Эдмунд снял одну из трех поджаренных куриц с вертела; шкурка обуглилась в пламени, но Манди знала, что под ней светлое сочное мясо.

— Желаю вам всего хорошего. Ваш отец заслуживает шанса на спокойную налаженную жизнь. — Он уложил птицу на блюдо и спросил, сверкнув единственным глазом. — А вы, краса-девица, будете нас вспоминать, когда заживете в своем замке как знатная леди?

— Конечно, буду! — возмутилась Манди.

— Э, вы еще так молоды — скоро все забудете.

Эдмунд подал ей хлеб, и Манди уложила булочки в холщовый мешок, висящий на плече.

— Не забуду, — сказала девушка твердо и вскинула подбородок. — Никогда.

— Заставят… — проговорил Эдмунд и, наклонясь, достал из-под прилавка круглую булку хлеба, густо намазанного медом, а поверху посыпанного корицей, дроблеными ядрышками орехов и кусочками сушеных фруктов. — Вот, передайте это вашей матери как прощальный подарок и скажите, пусть о себе заботится.

Глаза Манди расширились от восхищения. Она обожала коричный хлебец — и так редко приходилось им лакомиться; такое позволяли себе, только когда устраивали большой пир.

— Это — для вашей матери, говорю! — напомнил Эдмунд, но его глаз искрился смехом. — Так что лучше побыстрее несите домой, пока искушение и дождь не подпортили подарок. — И он показал на небо, наливающееся предгрозовой чернотой.

Манди поблагодарила его поцелуем в щеку, рассеченную шрамом, и заторопилась к шатру. Она была тронута до слез. Нет, как бы ни сложилась ее новая жизнь, она всегда будет помнить доброту и юмор таких людей, как Эдмунд Одноглазый.

Ветер набирал силу, закручивая водовороты пыли на дорожках у шатров. Он трепал платье Манди и угрожал ненавистный плат с ее головы, а она, неся поднос обеими руками, не могла придержать одежду.
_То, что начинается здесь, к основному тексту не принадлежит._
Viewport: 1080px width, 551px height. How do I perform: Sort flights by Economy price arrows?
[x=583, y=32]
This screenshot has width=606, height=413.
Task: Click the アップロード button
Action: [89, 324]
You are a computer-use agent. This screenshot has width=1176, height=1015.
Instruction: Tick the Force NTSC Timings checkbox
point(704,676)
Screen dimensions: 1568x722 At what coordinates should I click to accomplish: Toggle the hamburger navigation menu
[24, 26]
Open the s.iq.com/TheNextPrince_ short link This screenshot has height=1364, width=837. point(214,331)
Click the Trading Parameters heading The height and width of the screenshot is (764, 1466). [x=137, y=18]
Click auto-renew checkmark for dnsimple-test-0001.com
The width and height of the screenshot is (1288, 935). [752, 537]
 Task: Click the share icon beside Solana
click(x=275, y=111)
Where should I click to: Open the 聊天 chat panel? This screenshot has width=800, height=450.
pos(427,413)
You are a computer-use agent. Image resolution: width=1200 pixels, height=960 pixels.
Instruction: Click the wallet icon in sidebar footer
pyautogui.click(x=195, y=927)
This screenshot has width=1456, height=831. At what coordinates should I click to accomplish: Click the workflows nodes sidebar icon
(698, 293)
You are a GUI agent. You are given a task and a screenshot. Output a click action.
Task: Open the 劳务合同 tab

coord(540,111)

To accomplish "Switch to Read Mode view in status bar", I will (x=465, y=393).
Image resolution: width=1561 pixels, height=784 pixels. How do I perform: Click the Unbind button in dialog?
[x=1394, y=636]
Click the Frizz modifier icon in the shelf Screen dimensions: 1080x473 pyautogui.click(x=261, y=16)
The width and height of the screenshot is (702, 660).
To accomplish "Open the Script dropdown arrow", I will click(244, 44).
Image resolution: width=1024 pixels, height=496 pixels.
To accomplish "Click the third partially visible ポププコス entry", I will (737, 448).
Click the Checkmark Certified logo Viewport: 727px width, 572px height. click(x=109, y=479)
Небо перечеркнула ослепительная молния, и тяжко ударил ближний гром. Застучали первые капли, словно невидимая рука щедро сыпанула горсть дождя. Манди побежала; дерзкий ветер сорвал плат, и он затанцевал в пыли, будто обрел собственную жизнь. Девушка вскрикнула, но тут же в душе обрадовалась: ну и пусть катится куда угодно.

Она добежала до своего шатра, когда небеса разверзлись не на шутку. Забравшись внутрь, она быстро отставила покупки и ловкими пальчиками заправила откидную створку, защищая полотняный домик от затопления.

— Эдмунд Одноглазый прислал тебе коричный хлеб и наилучшие пожелания, мама, — объявила она.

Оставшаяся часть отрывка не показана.